(Saved data entries)
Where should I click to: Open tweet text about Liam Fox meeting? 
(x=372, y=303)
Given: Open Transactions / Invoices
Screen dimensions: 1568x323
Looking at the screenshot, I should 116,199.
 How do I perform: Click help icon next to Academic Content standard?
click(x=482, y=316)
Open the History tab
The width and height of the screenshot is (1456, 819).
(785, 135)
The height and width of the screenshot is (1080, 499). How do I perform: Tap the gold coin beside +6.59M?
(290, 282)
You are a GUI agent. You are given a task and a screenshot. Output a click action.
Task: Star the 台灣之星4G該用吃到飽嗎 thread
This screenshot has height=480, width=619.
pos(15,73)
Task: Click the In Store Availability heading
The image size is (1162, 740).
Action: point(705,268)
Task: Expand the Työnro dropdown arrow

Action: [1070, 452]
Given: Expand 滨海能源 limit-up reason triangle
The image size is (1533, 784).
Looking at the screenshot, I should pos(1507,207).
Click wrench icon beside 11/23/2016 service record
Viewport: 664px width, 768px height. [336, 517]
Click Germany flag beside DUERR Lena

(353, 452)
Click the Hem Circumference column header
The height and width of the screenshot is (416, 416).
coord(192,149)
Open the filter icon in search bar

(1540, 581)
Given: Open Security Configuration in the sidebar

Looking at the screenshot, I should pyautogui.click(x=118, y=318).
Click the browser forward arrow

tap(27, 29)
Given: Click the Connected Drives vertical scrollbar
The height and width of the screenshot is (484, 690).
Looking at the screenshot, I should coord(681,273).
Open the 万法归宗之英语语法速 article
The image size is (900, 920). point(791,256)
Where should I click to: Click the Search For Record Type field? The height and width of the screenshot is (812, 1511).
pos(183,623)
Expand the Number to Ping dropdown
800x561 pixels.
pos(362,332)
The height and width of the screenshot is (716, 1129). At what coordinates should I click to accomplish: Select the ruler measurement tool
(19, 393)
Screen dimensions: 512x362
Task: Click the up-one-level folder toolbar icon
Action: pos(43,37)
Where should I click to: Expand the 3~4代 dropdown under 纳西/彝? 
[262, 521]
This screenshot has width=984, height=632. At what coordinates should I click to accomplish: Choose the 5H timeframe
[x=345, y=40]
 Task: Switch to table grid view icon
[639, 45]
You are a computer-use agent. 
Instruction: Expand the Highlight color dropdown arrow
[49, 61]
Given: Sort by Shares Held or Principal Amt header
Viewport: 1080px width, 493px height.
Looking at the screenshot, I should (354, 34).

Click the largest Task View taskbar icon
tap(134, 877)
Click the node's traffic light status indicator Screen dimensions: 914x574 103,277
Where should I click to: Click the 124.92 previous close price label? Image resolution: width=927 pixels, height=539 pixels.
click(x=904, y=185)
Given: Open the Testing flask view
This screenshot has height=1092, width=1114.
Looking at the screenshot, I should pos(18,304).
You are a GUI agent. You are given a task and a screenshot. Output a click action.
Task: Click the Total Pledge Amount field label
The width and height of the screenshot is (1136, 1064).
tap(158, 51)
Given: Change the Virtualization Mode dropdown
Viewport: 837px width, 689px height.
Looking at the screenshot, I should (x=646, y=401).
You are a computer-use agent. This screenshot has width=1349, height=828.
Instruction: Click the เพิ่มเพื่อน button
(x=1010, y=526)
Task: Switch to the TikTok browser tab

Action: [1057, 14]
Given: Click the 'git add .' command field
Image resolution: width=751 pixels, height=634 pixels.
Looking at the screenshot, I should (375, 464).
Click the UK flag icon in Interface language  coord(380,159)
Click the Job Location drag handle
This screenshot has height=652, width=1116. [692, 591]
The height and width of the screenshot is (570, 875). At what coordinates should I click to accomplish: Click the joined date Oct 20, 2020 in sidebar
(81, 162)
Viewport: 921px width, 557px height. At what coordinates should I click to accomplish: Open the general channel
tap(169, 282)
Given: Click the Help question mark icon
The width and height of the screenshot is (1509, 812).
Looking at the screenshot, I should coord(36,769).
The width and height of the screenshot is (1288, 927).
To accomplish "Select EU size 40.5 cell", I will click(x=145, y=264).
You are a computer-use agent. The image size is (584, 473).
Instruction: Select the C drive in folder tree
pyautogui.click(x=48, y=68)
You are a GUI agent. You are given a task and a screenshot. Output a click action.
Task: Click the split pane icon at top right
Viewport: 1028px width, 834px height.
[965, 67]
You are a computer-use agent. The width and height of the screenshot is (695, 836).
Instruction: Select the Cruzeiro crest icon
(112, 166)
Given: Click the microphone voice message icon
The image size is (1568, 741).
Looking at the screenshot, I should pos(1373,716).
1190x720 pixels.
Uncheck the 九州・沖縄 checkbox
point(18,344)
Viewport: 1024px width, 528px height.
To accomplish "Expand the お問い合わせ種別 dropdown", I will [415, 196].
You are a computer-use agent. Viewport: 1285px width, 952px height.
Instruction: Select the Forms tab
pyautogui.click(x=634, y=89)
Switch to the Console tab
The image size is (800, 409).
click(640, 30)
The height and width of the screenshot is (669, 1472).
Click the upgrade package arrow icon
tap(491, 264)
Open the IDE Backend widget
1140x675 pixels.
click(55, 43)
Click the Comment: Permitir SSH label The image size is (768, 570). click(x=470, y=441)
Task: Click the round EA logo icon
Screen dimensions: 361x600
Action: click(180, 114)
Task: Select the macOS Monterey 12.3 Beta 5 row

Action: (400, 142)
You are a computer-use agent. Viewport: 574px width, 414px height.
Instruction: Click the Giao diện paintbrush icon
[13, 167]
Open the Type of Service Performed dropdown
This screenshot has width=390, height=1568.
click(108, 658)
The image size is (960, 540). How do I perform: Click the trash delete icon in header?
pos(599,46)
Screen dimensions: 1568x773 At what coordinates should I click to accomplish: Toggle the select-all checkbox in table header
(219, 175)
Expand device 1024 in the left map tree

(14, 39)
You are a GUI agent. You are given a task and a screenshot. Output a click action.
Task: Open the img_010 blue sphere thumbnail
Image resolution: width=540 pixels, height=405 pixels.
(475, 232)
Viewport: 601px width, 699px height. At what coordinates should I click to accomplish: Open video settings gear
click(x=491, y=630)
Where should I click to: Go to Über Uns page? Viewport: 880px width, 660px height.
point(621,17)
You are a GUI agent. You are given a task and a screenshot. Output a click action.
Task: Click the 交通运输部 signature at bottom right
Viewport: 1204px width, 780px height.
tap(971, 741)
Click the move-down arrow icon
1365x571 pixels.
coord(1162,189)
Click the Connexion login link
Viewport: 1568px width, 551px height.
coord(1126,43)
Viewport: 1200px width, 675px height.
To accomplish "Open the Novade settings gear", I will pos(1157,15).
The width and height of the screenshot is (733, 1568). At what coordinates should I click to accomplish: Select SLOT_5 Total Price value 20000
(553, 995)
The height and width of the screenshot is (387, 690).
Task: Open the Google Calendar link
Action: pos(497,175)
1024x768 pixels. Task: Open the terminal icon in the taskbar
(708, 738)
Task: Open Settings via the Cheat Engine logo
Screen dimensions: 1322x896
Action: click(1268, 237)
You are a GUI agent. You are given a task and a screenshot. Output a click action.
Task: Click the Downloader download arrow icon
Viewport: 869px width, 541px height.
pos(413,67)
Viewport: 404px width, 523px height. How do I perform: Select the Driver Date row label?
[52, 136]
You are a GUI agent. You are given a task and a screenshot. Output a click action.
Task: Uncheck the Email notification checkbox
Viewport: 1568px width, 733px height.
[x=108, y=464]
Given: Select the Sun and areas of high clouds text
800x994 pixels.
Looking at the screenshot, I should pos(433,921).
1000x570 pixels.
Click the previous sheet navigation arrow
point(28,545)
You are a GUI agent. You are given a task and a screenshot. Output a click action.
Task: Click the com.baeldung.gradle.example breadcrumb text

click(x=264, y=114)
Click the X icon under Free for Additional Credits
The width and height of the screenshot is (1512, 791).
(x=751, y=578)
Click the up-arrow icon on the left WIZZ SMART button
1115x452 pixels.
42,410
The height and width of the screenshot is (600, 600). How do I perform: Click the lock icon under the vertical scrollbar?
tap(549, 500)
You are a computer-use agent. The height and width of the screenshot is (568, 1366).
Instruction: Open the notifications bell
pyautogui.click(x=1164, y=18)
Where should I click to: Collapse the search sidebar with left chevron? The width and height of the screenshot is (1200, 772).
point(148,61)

### What to do
What is needed is a word-for-word restatement of every line from the one with "The width and height of the screenshot is (733, 1568)." to the end of the entries above.

### Solution for this exercise
The width and height of the screenshot is (733, 1568). At what coordinates should I click to accomplish: Select SLOT_5 Total Price value 20000
(553, 995)
The height and width of the screenshot is (387, 690).
Task: Open the Google Calendar link
Action: pos(497,175)
1024x768 pixels. Task: Open the terminal icon in the taskbar
(708, 738)
Task: Open Settings via the Cheat Engine logo
Screen dimensions: 1322x896
Action: click(1268, 237)
You are a GUI agent. You are given a task and a screenshot. Output a click action.
Task: Click the Downloader download arrow icon
Viewport: 869px width, 541px height.
pos(413,67)
Viewport: 404px width, 523px height. How do I perform: Select the Driver Date row label?
[52, 136]
You are a GUI agent. You are given a task and a screenshot. Output a click action.
Task: Uncheck the Email notification checkbox
Viewport: 1568px width, 733px height.
[x=108, y=464]
Given: Select the Sun and areas of high clouds text
800x994 pixels.
Looking at the screenshot, I should pos(433,921).
1000x570 pixels.
Click the previous sheet navigation arrow
point(28,545)
You are a GUI agent. You are given a task and a screenshot. Output a click action.
Task: Click the com.baeldung.gradle.example breadcrumb text

click(x=264, y=114)
Click the X icon under Free for Additional Credits
The width and height of the screenshot is (1512, 791).
(x=751, y=578)
Click the up-arrow icon on the left WIZZ SMART button
1115x452 pixels.
42,410
The height and width of the screenshot is (600, 600). How do I perform: Click the lock icon under the vertical scrollbar?
tap(549, 500)
You are a computer-use agent. The height and width of the screenshot is (568, 1366).
Instruction: Open the notifications bell
pyautogui.click(x=1164, y=18)
Where should I click to: Collapse the search sidebar with left chevron? The width and height of the screenshot is (1200, 772).
point(148,61)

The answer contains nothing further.